━━━━━ GIVEN TEXT
But in the Petit Palais, which Daphne had not visited in thirty years, Roland had what she liked to call ‘a moment’. He retired early from the paintings and waited in the main hall. After she had joined him and they were walking away he let rip. He said that if he ever had to look at one more Madonna and Child, Crucifixion, Assumption, Annunciation and all the rest he would ‘throw up’. Historically, he announced, Christianity had been the cold dead hand on the European imagination. What a gift, that its tyranny had expired. What looked like piety was enforced conformity within a totalitarian mind-state. To question or defy it in the sixteenth century would have been to take your life in your hands. like protesting against Socialist Realism in Stalin’s Soviet Union. It was not only science that Christianity had obstructed for fifty generations, it was nearly all of culture, nearly all of free expression and enquiry. It buried the open-minded, philosophies of classical antiquity for an age, it sent thousands of brilliant minds down, irrelevant, rabbit holes of pettifogging theology. It had spread its so-called Word by horrific violence and it maintained itself by torture, persecution and death. Gentle Jesus, ha! Within the totality of human experience of the world there was an infinity of subject matter and yet all over Europe the big museums were stuffed with the same lurid trash. Worse than pop music. It was the Eurovision song contest in oils and gilt frames.
In Acts of Service, which I read some time ago, Lilian Fishman writes about some of the benefits of religion to individuals:
I envied extraordinarily religious people, who subscribed to a code that determined the things they should want, the things that were good, and the things that were bad. They had these measures of certainty. And they had rituals that made their lives feel governed by the logic of time: baptisms, holidays, weekly ceremonies, recitations, prayers. They were, I imagined, striving toward a set of impossible ideals and yet constantly forgiven for their failure to achieve. What better way could there be to live? To be in constant motion toward something perfect, a motion that would carry you to the end of your life?
━━━━━━━━━━
━━━━━ SOURCE EXCERPT
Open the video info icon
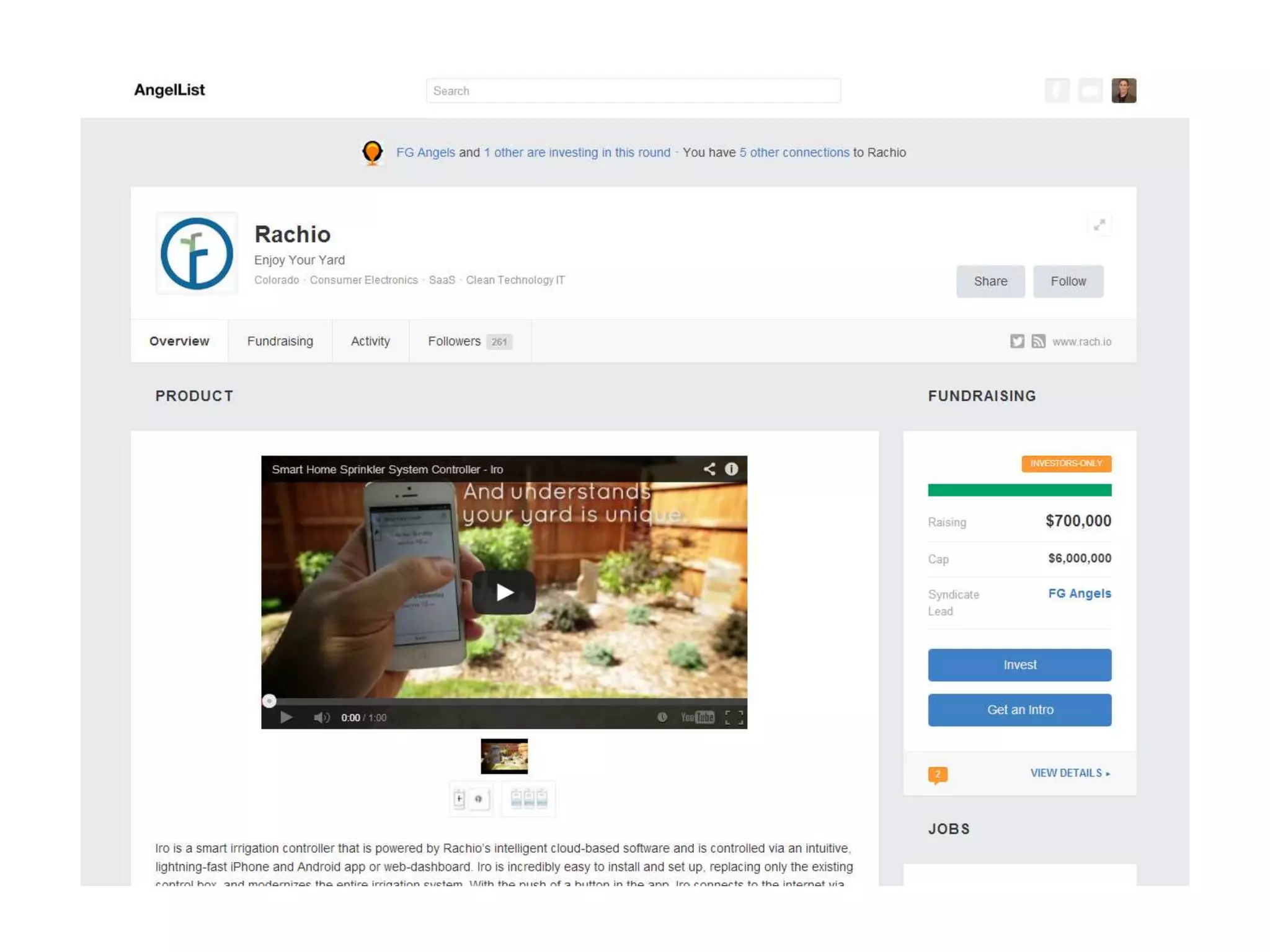The image size is (1270, 952). coord(732,469)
━━━━━━━━━━
• [REQUIRED TASKS]:
a) Copy from the passage on religion the part that opens with the words containing "In Acts of Service, which" and closes with "of your life?".
b) Carry on the passage on religion, picking up after its final sentence.

• [OUTPUTS FOR THE TASKS]:
a)
In Acts of Service, which I read some time ago, Lilian Fishman writes about some of the benefits of religion to individuals:
I envied extraordinarily religious people, who subscribed to a code that determined the things they should want, the things that were good, and the things that were bad. They had these measures of certainty. And they had rituals that made their lives feel governed by the logic of time: baptisms, holidays, weekly ceremonies, recitations, prayers. They were, I imagined, striving toward a set of impossible ideals and yet constantly forgiven for their failure to achieve. What better way could there be to live? To be in constant motion toward something perfect, a motion that would carry you to the end of your life?

b)
At the individual level, Fishman recognises the psychological reassurance of conformity which religion can provide. It’s comforting to be part of a group with shared ideals and rituals. Yet McEwan notes that conforming in a way which punishes outliers is harmful, because everyone ends up having the same ideas which amount to nothing more than ‘lurid trash’.
It’s an interesting dichotomy. One of the things that Wendy and I sometimes discuss in day-to-day life is the value of people who don’t conform, and who often rile up others. A bit of friction is often helpful to keep things moving forward. It’s the wild ideas of outliers that sometimes provide the breakthroughs needed to move forward in life, as much as in society at large.
I’m currently reading Solider Sailor by Claire Kilroy. Early in the book, her narrator says this:
The Virgin Mary, of all people, came to mind. I ask blessed Mary, ever virgin. Having never given her a moment’s consideration in my life, it then struck me that she was real. Not real as in there beside me—don’t worry, I wasn’t having a visitation—but real as in there had once been a girl, a living girl, a child in fact, called Mary, Maryam, Mariam; a child who had given birth in a stable at the age of thirteen or fourteen or possibly twelve. Where was her mother, was my question. Where was the poor kid’s mother? How could you let your child go through that without being by her side?
This was a thought that festered. From a modern perspective, this idea seems unimaginably cruel, not to mention negligent. Unlike Joseph’s father, the Bible doesn’t name Mary’s parents, known traditionally as Ann and Joachim.1
By the time of the birth, Mary was, literally, the property of Joseph, hence the need to tote her along to Bethlehem for the census. A man claiming ownership of a child and separating her from her family while she gives birth in a stable to the first of at least seven children seems, again, abhorrent to modern eyes.
One might be tempted to conclude that we can’t judge the behaviours and mores of people two millennia ago by modern standards, and that we live in very different times. Regrettably, not everyone sees it that way.
Lest you worry that this Ann gets all the flak in the quotation, the narrator goes go on to criticise Joachim in similar terms a couple of pages later.
The picture at the top is, fairly obviously, a detail from Raphael’s Sistine Madonna, probably better known these days for the Putti at the bottom of the frame.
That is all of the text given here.